■ DIRECTIONS FOR THIS TASK ■
Please convert the items from the very first line up to and including the line with "Looking at the screenshot, I should [1096, 444]." into a numbered list, leaving out any blank lines.

— Start —

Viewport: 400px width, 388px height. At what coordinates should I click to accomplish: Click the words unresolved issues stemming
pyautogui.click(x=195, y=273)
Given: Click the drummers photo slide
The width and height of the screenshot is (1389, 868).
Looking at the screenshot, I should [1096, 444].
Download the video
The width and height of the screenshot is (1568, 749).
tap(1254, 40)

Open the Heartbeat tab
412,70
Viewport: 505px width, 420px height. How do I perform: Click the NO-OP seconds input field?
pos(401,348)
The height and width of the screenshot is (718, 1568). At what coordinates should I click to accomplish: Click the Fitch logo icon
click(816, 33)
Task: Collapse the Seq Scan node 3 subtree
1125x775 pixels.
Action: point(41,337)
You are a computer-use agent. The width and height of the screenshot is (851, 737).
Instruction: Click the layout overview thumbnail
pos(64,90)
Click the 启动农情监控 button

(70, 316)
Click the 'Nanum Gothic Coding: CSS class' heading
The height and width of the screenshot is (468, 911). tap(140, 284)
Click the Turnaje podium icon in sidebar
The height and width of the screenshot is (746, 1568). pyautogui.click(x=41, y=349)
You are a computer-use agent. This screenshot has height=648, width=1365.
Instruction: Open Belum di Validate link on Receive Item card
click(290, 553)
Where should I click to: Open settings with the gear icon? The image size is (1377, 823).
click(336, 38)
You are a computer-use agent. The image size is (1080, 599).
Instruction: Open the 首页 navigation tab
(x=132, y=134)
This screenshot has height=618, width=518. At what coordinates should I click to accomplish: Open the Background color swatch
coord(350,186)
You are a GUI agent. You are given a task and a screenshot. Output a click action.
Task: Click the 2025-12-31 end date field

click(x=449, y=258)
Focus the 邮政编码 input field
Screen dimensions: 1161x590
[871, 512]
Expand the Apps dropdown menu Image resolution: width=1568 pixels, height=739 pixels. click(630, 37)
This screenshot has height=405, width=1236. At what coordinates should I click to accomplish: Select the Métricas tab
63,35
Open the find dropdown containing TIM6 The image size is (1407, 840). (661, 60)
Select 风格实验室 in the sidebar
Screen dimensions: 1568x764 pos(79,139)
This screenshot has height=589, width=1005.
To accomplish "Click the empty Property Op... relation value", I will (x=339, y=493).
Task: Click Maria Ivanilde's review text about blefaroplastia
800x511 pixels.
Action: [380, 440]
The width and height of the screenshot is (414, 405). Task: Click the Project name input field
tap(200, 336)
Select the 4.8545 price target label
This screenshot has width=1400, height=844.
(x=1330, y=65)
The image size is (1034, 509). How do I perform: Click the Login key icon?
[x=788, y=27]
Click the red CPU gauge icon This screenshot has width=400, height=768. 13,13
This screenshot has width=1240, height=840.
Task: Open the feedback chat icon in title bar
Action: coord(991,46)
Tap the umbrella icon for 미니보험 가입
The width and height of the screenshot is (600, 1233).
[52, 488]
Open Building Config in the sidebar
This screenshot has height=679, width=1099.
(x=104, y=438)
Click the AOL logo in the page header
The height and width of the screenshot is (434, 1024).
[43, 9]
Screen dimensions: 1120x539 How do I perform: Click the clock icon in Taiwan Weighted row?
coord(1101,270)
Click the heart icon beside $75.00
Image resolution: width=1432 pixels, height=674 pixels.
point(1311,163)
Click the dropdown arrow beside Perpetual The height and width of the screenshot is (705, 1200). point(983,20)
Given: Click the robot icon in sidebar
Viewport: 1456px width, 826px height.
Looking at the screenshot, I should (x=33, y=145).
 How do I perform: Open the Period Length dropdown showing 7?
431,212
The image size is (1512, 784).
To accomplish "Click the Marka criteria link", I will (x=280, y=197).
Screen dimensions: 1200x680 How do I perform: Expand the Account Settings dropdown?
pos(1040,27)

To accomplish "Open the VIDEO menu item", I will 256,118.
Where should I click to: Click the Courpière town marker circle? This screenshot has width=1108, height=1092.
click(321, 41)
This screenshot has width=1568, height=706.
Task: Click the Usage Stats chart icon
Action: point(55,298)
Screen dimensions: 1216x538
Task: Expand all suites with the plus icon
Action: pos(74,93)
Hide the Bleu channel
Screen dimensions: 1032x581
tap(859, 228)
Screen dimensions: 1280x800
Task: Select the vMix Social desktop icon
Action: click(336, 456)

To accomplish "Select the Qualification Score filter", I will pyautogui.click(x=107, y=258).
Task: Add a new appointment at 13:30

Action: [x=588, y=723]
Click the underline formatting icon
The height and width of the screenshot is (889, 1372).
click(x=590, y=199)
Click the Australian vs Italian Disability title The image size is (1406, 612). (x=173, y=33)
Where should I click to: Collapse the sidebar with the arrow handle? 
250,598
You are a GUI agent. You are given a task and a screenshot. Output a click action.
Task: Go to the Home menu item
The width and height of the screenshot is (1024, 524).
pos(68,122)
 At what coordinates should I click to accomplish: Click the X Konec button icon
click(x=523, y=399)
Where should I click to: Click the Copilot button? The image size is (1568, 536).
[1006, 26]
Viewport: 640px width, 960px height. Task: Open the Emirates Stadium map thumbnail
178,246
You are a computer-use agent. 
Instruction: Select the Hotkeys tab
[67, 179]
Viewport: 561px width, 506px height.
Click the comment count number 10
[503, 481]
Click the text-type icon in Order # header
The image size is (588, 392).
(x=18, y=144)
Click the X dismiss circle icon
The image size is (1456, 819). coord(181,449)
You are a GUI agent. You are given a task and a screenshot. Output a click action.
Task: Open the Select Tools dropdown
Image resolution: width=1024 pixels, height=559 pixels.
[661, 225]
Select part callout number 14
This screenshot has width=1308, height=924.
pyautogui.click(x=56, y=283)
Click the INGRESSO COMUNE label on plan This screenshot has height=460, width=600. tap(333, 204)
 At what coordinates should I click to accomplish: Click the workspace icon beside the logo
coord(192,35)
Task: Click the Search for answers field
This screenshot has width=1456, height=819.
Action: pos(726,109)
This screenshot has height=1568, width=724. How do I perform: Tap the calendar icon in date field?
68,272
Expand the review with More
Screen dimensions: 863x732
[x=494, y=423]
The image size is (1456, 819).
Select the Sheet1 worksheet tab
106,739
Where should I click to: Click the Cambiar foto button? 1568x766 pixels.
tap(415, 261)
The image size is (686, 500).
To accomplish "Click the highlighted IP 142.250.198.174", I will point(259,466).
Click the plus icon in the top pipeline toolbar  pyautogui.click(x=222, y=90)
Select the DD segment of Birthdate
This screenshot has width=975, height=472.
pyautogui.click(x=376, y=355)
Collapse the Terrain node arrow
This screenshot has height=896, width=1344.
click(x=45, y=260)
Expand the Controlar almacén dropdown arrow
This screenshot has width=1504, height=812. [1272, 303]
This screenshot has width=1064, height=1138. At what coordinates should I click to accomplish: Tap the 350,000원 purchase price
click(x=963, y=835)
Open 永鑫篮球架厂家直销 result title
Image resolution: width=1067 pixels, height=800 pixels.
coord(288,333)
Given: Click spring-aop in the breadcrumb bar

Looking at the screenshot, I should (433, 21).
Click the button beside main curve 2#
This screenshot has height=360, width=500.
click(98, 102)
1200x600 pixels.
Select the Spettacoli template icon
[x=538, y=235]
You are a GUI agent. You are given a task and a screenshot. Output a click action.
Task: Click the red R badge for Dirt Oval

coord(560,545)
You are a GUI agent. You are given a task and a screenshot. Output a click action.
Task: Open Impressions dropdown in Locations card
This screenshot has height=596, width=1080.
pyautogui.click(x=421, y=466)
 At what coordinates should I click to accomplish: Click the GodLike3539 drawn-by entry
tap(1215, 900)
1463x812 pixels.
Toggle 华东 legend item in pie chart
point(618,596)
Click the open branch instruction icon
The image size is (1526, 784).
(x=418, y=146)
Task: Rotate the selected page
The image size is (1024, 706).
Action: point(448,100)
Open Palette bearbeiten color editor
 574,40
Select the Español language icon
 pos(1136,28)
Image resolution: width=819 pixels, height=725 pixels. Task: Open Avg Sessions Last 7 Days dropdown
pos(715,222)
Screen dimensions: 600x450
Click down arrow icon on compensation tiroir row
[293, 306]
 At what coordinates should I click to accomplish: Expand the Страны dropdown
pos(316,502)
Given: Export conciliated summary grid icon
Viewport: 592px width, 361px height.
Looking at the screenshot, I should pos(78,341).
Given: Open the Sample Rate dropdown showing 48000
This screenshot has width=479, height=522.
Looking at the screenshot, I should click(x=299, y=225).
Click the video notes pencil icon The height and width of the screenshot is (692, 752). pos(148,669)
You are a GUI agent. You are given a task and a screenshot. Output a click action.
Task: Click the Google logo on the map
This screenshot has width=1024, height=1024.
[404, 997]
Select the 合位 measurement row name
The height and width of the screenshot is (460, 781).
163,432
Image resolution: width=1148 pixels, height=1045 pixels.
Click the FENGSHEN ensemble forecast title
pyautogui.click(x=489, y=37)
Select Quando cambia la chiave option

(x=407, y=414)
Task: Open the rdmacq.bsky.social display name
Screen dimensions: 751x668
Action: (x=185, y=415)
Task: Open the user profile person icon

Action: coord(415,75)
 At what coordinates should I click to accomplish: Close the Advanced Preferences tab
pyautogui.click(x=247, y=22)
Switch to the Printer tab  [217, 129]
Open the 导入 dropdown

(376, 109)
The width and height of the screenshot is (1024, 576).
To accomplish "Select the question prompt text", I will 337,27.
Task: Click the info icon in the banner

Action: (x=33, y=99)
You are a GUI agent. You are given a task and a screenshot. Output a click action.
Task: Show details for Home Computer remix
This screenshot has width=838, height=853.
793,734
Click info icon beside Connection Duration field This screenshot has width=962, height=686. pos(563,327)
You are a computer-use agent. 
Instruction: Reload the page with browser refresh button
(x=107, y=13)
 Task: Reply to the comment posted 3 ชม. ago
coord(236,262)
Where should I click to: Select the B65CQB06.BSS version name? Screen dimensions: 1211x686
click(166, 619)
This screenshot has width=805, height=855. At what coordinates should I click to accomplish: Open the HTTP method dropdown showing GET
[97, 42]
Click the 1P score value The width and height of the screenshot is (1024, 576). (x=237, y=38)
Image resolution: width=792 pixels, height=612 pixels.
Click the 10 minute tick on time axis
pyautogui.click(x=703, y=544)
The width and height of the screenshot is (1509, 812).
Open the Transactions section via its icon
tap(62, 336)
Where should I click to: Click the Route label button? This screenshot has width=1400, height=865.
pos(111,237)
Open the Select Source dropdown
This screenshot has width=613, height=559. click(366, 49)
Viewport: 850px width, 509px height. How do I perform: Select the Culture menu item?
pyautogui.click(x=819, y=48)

— End —

■ COMPLETED EXERCISE ■
1. Viewport: 400px width, 388px height. At what coordinates should I click to accomplish: Click the words unresolved issues stemming
2. pyautogui.click(x=195, y=273)
3. Given: Click the drummers photo slide
4. The width and height of the screenshot is (1389, 868).
5. Looking at the screenshot, I should [1096, 444].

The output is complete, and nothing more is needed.